Species of gastropod

Cypraeovula iutsui is a species of sea snail, a marine gastropod mollusc in the family Cypraeidae, the cowries.

==Distribution==
This species occurs from the mouth of the Olifants River in the Western Cape, to Port Alfred, Eastern Cape, South Africa.

==Description==
The length of an adult shell varies between 22 mm and 41 mm.

Thin transparent beige mantle has beige or black conical papillae. The siphon is the same colour as mantle. The cephalic tentacles are slender, elongate and off-white. The short translucent white foot is wide at the front and rounded at the rear. T

The shell is globular, often nearly spherical, up to 41mm in length. Atlantic specimens vary in colour from pale plum to opaque white, with little dorsal marking. Indian Ocean specimens are more colourful, and may have red to rut- brown dorsal markings. The labrum is broad with a dull surface, and has 17 to 25 fine denticles on the inner edge, which usually extend as fine ridges for a few millimetres. The columella is deeply convoluted and poorly developed. The shell aperture is narrow and of even width along its length.

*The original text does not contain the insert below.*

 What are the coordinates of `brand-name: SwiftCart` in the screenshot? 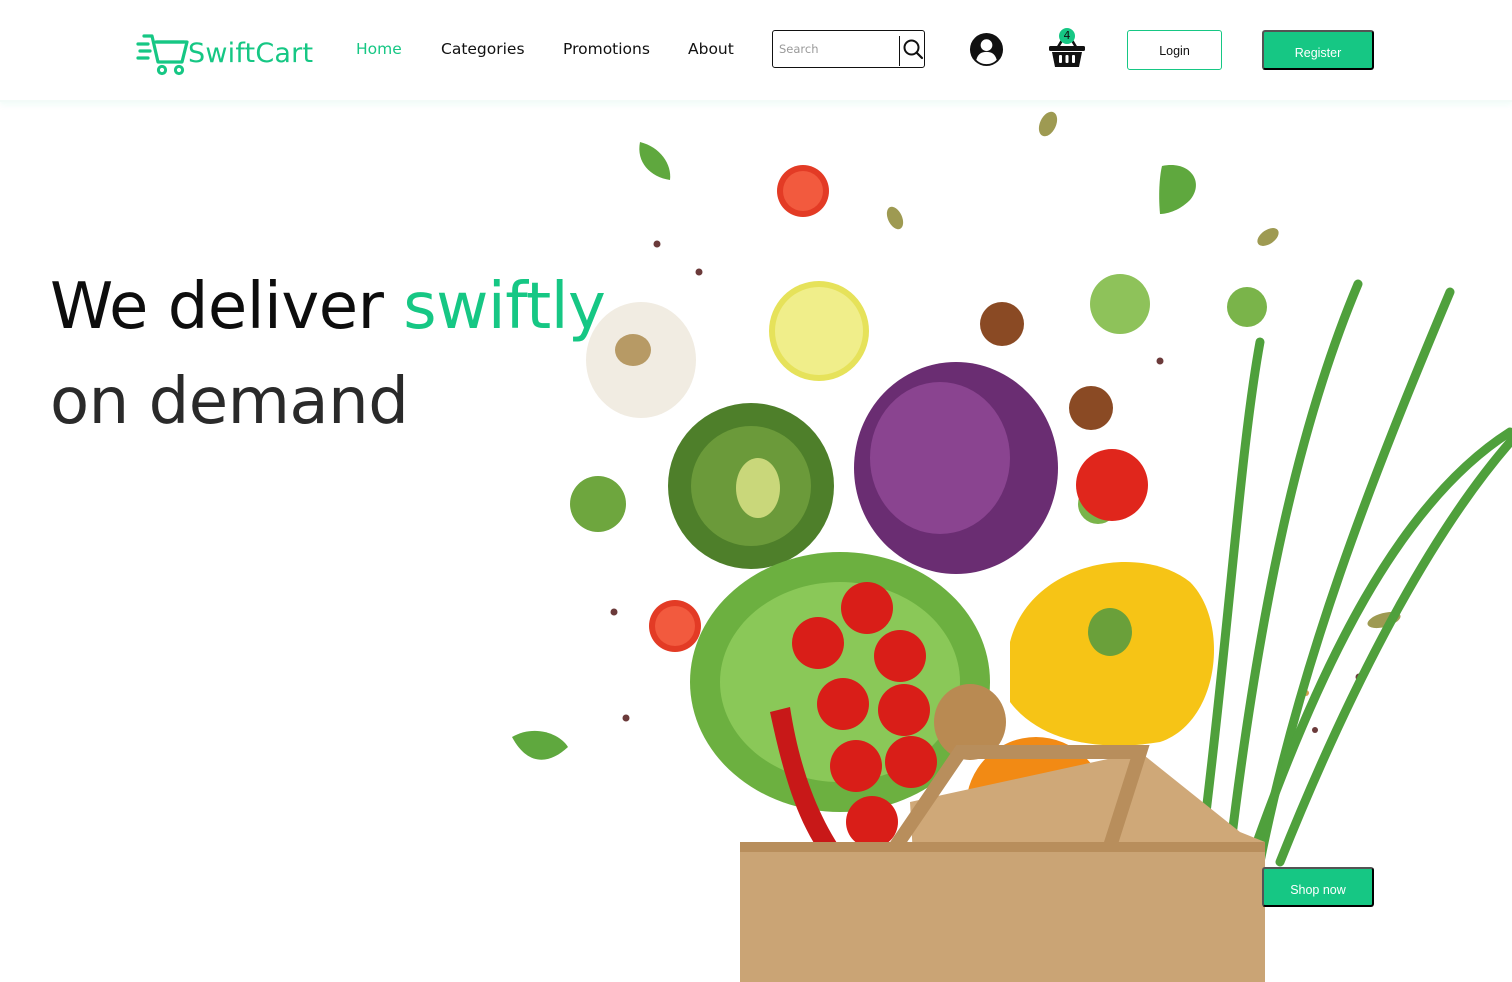 It's located at (251, 53).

The shell is globular, often nearly spherical, with the spire completely enveloped by the final adult whorl. The aperture is elongated, featuring a thickened, white, denticulate margin. The outer lip (labrum) is equipped with 17–25 prominent teeth. Juvenile specimens, known as the 'bulla' stage, are common and retain vestiges of the spire as well as a narrowed siphonal region.

Specimens from the west coast range in color from opaque white to pale plum, with few dorsal markings. In contrast, specimens from the Agulhas Bank are more densely patterned, featuring reddish-brown spots and blotches across the dorsum.

==Habitat ==
This species is endemic to South Africa. Specimens have been collected from 150 to 250m depth on the Agulhas Bank, and from below 50m on the Atlantic coast.

==Conservation status ==
No data is available on the conservation status of this species.